10 British sitcoms inspired by American shows
It’s not unusual for television producers to adapt successful British sitcoms for an American audience. For example, Three’s Company, Sanford & Son, and, of course, The Office all started as British shows. It is unusual, though, for British television to adapt an American show. And when they do, the result is rarely a hit with UK audiences. Here are the stories behind 10 attempts to translate American laughs into British humor.
1. Days Like These
Growing up in the 1970s is pretty tough for Eric Forman. Between his overbearing father, Ron, his doting mother, Kitty, and his girlfriend, Donna Palmer, trying to keep everyone happy is sometimes more than he can handle. Thankfully he has his friends – clueless Michael Mcguire, ditzy Jackie Burget, burnout Dylan Jones, and good-natured foreign exchange student Torbjorn Rasmussen – by his side to help him through.

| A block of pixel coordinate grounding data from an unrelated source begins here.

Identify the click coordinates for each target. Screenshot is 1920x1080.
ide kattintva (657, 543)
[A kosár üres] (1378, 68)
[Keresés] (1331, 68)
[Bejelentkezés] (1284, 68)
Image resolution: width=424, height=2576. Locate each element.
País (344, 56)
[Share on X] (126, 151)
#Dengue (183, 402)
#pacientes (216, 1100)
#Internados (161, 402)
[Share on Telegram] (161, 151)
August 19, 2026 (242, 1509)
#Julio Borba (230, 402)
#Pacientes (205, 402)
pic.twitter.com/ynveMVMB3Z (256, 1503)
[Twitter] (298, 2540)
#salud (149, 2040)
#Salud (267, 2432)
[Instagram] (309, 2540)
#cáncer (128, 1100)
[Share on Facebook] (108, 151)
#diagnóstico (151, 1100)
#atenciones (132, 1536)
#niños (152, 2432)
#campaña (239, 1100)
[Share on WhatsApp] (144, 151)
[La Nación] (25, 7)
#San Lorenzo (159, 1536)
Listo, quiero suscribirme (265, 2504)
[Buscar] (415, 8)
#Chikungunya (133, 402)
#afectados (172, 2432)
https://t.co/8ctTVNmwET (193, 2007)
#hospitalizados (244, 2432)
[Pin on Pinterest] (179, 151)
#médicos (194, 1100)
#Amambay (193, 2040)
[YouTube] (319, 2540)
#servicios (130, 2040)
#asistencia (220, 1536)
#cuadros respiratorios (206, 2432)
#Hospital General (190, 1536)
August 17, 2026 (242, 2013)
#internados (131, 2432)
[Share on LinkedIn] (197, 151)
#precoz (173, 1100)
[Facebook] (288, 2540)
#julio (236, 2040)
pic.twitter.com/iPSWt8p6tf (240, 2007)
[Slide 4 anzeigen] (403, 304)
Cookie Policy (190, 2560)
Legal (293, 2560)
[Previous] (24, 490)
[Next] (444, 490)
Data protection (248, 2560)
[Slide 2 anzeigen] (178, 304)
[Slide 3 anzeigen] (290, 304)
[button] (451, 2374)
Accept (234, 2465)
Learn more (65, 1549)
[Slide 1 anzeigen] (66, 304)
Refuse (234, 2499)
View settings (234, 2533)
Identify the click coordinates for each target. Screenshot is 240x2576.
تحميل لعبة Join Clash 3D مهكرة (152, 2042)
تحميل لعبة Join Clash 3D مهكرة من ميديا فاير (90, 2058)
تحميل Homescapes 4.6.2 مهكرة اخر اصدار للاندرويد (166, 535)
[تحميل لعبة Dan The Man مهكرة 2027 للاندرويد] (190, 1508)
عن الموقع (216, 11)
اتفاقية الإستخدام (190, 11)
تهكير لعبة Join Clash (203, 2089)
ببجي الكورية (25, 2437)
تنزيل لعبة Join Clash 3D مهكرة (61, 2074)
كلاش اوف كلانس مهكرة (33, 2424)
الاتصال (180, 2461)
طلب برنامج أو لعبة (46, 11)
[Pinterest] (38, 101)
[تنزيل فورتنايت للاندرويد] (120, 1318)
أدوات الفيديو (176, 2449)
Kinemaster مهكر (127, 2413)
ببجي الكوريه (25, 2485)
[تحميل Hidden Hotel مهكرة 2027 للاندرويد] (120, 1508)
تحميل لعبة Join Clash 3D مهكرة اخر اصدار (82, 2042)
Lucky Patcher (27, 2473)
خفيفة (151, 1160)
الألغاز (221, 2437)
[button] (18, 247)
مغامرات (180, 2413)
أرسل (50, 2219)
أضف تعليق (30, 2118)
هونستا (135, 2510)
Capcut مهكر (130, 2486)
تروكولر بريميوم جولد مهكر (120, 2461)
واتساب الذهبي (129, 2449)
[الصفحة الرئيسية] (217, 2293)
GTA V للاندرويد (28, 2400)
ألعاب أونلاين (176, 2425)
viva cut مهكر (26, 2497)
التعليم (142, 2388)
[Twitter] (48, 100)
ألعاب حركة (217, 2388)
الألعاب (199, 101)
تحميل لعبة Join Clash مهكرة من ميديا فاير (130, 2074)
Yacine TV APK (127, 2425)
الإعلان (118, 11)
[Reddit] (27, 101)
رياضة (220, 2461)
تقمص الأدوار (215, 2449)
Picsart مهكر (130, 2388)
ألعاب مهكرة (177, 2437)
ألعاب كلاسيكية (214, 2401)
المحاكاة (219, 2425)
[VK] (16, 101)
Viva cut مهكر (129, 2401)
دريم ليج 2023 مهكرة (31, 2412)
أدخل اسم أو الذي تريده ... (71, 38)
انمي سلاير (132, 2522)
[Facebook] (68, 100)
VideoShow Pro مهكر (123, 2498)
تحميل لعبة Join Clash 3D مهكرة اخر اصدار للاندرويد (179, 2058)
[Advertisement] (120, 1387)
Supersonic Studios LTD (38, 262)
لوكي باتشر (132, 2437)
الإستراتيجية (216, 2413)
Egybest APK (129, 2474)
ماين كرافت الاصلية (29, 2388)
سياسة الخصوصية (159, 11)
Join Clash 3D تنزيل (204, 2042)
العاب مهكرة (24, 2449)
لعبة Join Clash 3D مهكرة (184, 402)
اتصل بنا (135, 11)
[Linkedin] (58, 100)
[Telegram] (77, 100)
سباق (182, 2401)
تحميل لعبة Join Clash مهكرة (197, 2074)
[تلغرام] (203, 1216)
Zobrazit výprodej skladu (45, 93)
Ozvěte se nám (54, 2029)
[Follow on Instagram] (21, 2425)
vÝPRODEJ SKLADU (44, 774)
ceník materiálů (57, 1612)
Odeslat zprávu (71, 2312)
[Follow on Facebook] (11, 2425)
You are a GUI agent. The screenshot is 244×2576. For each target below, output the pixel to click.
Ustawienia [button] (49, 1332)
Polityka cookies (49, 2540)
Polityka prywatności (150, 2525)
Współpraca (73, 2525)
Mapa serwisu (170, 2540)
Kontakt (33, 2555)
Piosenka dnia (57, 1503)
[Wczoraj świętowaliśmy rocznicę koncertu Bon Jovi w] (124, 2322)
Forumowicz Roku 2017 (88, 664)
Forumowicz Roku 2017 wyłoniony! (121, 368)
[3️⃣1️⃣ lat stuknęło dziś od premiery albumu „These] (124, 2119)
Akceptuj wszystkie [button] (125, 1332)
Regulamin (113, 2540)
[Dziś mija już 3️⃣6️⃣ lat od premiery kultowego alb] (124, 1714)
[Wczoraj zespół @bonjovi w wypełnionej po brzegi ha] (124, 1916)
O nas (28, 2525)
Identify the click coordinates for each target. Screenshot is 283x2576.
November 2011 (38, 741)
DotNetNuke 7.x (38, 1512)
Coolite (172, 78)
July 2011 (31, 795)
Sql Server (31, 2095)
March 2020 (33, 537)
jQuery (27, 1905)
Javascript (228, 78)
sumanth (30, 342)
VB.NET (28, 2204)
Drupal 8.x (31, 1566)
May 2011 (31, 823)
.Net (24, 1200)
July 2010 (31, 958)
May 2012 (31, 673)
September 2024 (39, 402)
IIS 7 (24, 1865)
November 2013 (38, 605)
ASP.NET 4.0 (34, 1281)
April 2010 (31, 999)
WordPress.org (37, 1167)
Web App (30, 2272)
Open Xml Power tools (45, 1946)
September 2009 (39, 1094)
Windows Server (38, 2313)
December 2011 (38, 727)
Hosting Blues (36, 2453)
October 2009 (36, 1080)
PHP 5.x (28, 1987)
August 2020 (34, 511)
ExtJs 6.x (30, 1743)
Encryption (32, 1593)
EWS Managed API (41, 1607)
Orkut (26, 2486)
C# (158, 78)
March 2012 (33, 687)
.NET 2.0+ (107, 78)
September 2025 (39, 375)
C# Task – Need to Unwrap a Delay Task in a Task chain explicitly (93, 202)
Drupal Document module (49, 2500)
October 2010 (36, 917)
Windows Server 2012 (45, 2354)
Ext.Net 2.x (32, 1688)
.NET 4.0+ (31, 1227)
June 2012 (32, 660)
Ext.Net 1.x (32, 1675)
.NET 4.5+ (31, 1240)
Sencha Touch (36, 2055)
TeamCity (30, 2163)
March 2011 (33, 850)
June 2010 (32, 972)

Although some of the names and cultural references were changed, the 1999 Britcom Days Like These was virtually a word-for-word remake of the popular American series That 70′s Show. The original producers created the British version, and they got Bob Spiers of hit British comedies like Absolutely Fabulous and Fawlty Towers to direct, so they had high hopes that their show would translate well for a British audience. It didn’t. Often called one of the worst British sitcoms ever, Days Like These was canceled after only six episodes, though another four aired later on to little fanfare.
Compare the Days Like These pilot, above, to the pilot of That 70′s Show.
2. Married for Life
By the end of its 11-year run in 1997, the Fox Network hit Married…with Children had lost a lot of steam with American audiences. However, even today the show is incredibly popular in syndication across the globe, and has been remade for foreign markets in places like Russia, Hungary, and Argentina. One of the first countries to hop on the Married… remake bandwagon was the UK with Married for Life, which debuted in 1996.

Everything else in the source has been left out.